Amol Palekar’s “Paheli” is one memorable film set beautifully in the desert of Rajasthan but Anup Singh’s film goes beyond it though with minor writing issues. Anup Singh’s previous film “Qissa: A Tale of a Lonely Ghost” was a successful venture due to its unique storytelling, here, he takes a simple route accompanied and uplifted by technically brilliant aspects of direction, production design and cinematography.
Nooran (Golshifteh Farahani) is learning the ancient art of healing from her grandmother (Waheeda Rehman), a scorpion-singer. Aadam (Irrfan Khan), a camel trader, falls in love when he hears her sing. But before long, Nooran is poisoned by a treachery and must undertake a journey to avenge herself and find her song. Following a path of folktale, the film divulges into the areas of love, humiliation, pain and forgiveness. The snail paced desert life adds a sense of melancholy throughout the reigns and ruins of structural Screenplay, hence it takes time to sync-in. But once it does, it immediately engulfs one into the reins. With many thoughtfully contrived visuals such as camels running parallel by a car, blurs the lines of being thoroughly modernistic world with chaotic city sounds; it flatters itself with high-end aspects of storytelling. It’s a story narratively inclined towards the Shakespearean-way.

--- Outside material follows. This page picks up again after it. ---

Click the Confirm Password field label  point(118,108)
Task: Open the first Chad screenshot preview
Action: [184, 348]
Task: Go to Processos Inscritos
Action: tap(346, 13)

Irrfan Khan has relished the character like Othello delivering an impeccable performance. With every film, he notches up the bar making the adjectives vanish or repetitive. Golshifteh Farahani plays Nooran with a soul-stirring performance, might make Indian Actresses (Nargis Fakhri and Katrina Kaif shall already start taking notes) run for their lives. Farahani is an Iranian Actress who plays a Rajasthani at ease; watch out for her intense close-ups.
“The Song of Scorpions” may not be considered among Anup Singh’s best works but a definite ravishing piece of cinema. It stands as resonating metaphor – for the wounds of real world and the poisonous happenings around like bomb blasts, lynching, etc. Madan Gopal Singh’s traditional songs soothe the wounds, heals the soul.